In the world of Wall Street, hints and winks are often more important than words. When a fixed income media outlet—DebtWire—reported Thursday (July 11) that "RadioShack plans to entertain pitches for a financial advisor in the coming weeks," it was widely interpreted as signaling that the chain was trying to sell itself and the stock plunged some 14 percent.
On Friday (July 12), RadioShack (NYSE:RSH) issued a statement defending the strength of its balance sheet and stressing that the "sole focus" of the discussions were ways to strengthen that balance sheet. "We continue to have a strong balance sheet with total liquidity of $820 million at the end of the first quarter. Like many companies, we have discussions with investment banks from time to time to help us evaluate ways to further strengthen our balance sheet and manage it efficiently," the RadioShack statement said. "That has been the sole focus of these discussions. As we noted on our last earnings call, we are focused on executing our turnaround and serving our customers."

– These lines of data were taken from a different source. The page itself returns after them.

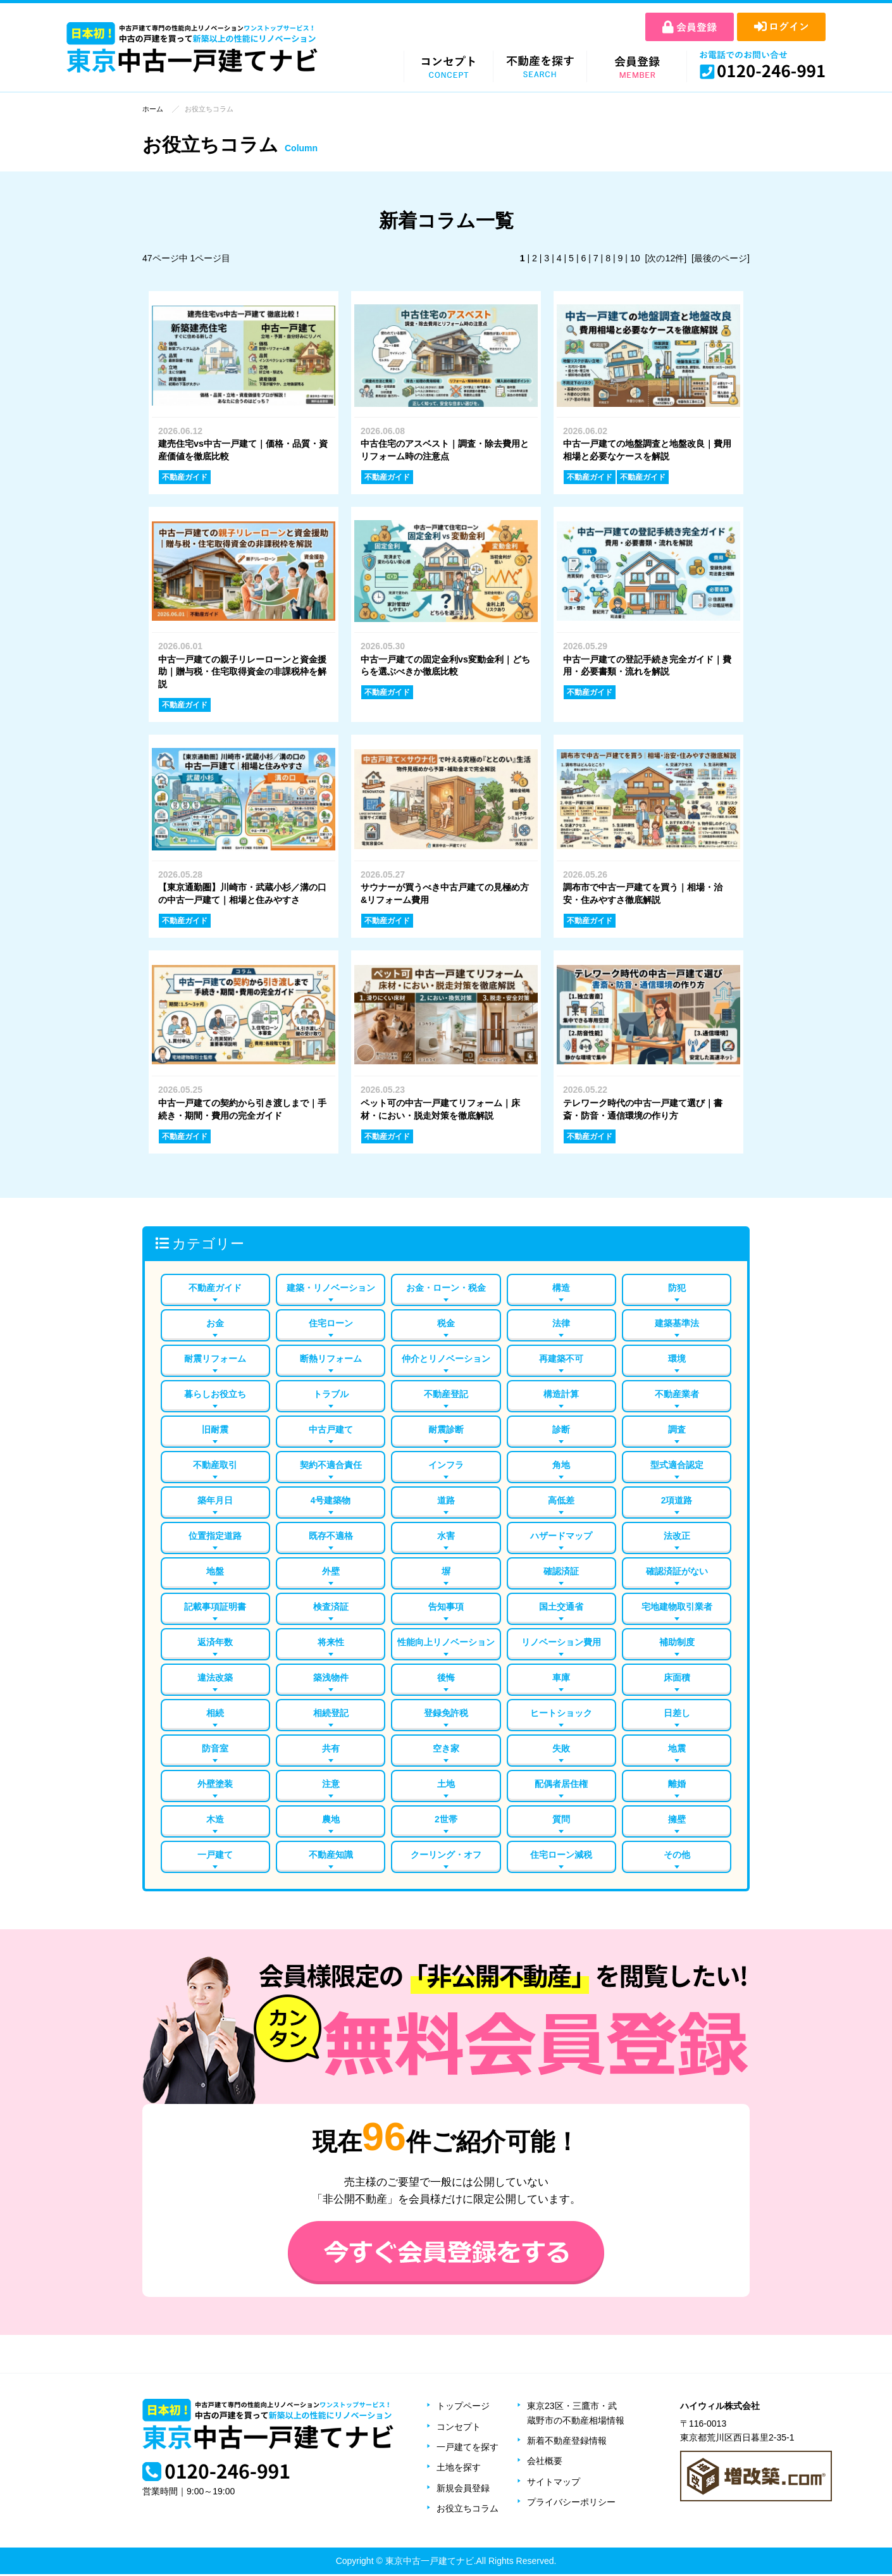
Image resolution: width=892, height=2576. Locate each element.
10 (636, 258)
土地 (446, 1786)
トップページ (463, 2408)
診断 (561, 1429)
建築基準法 (677, 1322)
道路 (446, 1500)
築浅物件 (331, 1678)
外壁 (331, 1571)
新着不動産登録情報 (567, 2442)
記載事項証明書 (215, 1607)
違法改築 (215, 1678)
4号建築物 (331, 1500)
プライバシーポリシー (571, 2504)
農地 (331, 1821)
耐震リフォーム (215, 1357)
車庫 (561, 1678)
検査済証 (331, 1607)
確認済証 (561, 1571)
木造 (215, 1821)
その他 (677, 1856)
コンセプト (459, 2429)
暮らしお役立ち (215, 1393)
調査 (677, 1429)
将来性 (331, 1643)
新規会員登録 (463, 2490)
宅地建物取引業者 (676, 1607)
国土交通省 (561, 1607)
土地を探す (459, 2469)
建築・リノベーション (331, 1286)
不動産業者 (677, 1393)
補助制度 (677, 1643)
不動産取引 (215, 1464)
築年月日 (215, 1500)
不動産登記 (446, 1393)
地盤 (215, 1571)
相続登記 (331, 1714)
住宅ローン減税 (561, 1856)
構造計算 (561, 1393)
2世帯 (446, 1821)
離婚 (677, 1786)
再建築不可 (561, 1357)
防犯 (677, 1286)
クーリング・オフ (446, 1856)
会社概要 (544, 2463)
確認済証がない (677, 1571)
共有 (331, 1750)
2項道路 (677, 1500)
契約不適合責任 (331, 1464)
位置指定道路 (215, 1536)
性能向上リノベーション (446, 1643)
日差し (677, 1714)
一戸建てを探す (468, 2449)
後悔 (446, 1678)
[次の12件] (665, 258)
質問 (561, 1821)
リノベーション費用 (561, 1643)
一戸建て (215, 1856)
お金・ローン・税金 (446, 1286)
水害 (446, 1536)
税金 (446, 1322)
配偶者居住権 (561, 1786)
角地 (561, 1464)
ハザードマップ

Wall Street seemed pleased with the statement and brought the company's stock right back where it had been prior to the report. Wall Street financial analysts, though, were still mixed about RadioShack's future prospects.
RadioShack "has sufficient cash to get through the current year and well into next year, even with weak results, and still pay down" the debt due in August, Janney Capital Analyst David Strasser told MarketWatch. "This allows them liquidity and time to begin to implement a new strategy, and provide some comfort to vendors and banks that it will work. We think the longer term strategy is challenging, but there is a solid new team in place to execute it."
Another analyst, though, was much less hopeful. "We expect significant losses to continue, and are not optimistic that the company's turnaround will be successful," said Wedbush analyst Michael Pachter. He said the company has "little power" over smartphones or post-paid pricing. "Management clearly hopes to sell more accessories and pre-paid phones, but we think its fundamental problems are traffic-driven, and we expect traffic declines to continue," he added.